● **Given passage**:
The Florida Sire Stakes Desert Vixen division is a thoroughbred horse race run annually at Gulfstream Park, in Hallandale Beach, Florida for two-year-old, fillies by FTBOA registered stallions at a distance of six furlongs on dirt. It is part of the eleven-race Florida Thoroughbred Breeders' & Owners' Association (FTBOA) Florida Sire series of which seven races are hosted by Gulfstream Park and four by Tampa Bay Downs.

History
Inaugurated at Calder Race Course in 1982, the race was part of Calder's Florida Stallion Stakes series through 2013 after which Calder's racing operations were leased to the Stronach Group, operators of Gulfstream Park.

Named in honor of U.S. Racing Hall of Fame inductee Desert Vixen, it is the first and shortest of the three Gulfstream Park FBTOA races exclusively for this specific age and gender group of registered Florida-breds who are from a Florida Sire Stakes eligible stallion. Run between the beginning of August and the end of September, the Desert Vixen Stakes precedes the Susan's Girl Stakes at 7 furlongs and the My Dear Girl Stakes at  1 1/16 miles (8.5 furlongs).

● **What you need to do**:
a: Retype the stretch of the Desert Vixen Stakes passage from "Named in honor" through "miles (8.5 furlongs).".
b: In the Desert Vixen Stakes passage, what distance and surface is the race run on?
c: Carry on writing the Desert Vixen Stakes passage after its final sentence.
The listing that follows has no connection to the Desert Vixen Stakes passage.

● **Dataset content**:
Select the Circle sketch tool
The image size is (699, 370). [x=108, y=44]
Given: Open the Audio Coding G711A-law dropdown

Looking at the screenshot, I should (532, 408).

● **Answers in order**:
a:
Named in honor of U.S. Racing Hall of Fame inductee Desert Vixen, it is the first and shortest of the three Gulfstream Park FBTOA races exclusively for this specific age and gender group of registered Florida-breds who are from a Florida Sire Stakes eligible stallion. Run between the beginning of August and the end of September, the Desert Vixen Stakes precedes the Susan's Girl Stakes at 7 furlongs and the My Dear Girl Stakes at  1 1/16 miles (8.5 furlongs).

b: Six furlongs on dirt.

c:
Records
Speed record at Gulfstream Park:
 At 6 furlongs : 1:11.08 by Go Astray in 2017

Speed record at Calder:
 At 6 furlongs : 1:11.26 by Valid Forbes in 2000

Most wins by a jockey:
 4 – José A. Vélez Jr. (1983, 1984, 1988, 1990)

Most wins by a trainer:
 3 – Emanuel Tortora (1989, 1996, 2009)
 3 – Stanley I. Gold (2010, 2011, 2014)

Most wins by an owner:
 2 – Jacks or Better Farm, Inc. (2010, 2011, 2014)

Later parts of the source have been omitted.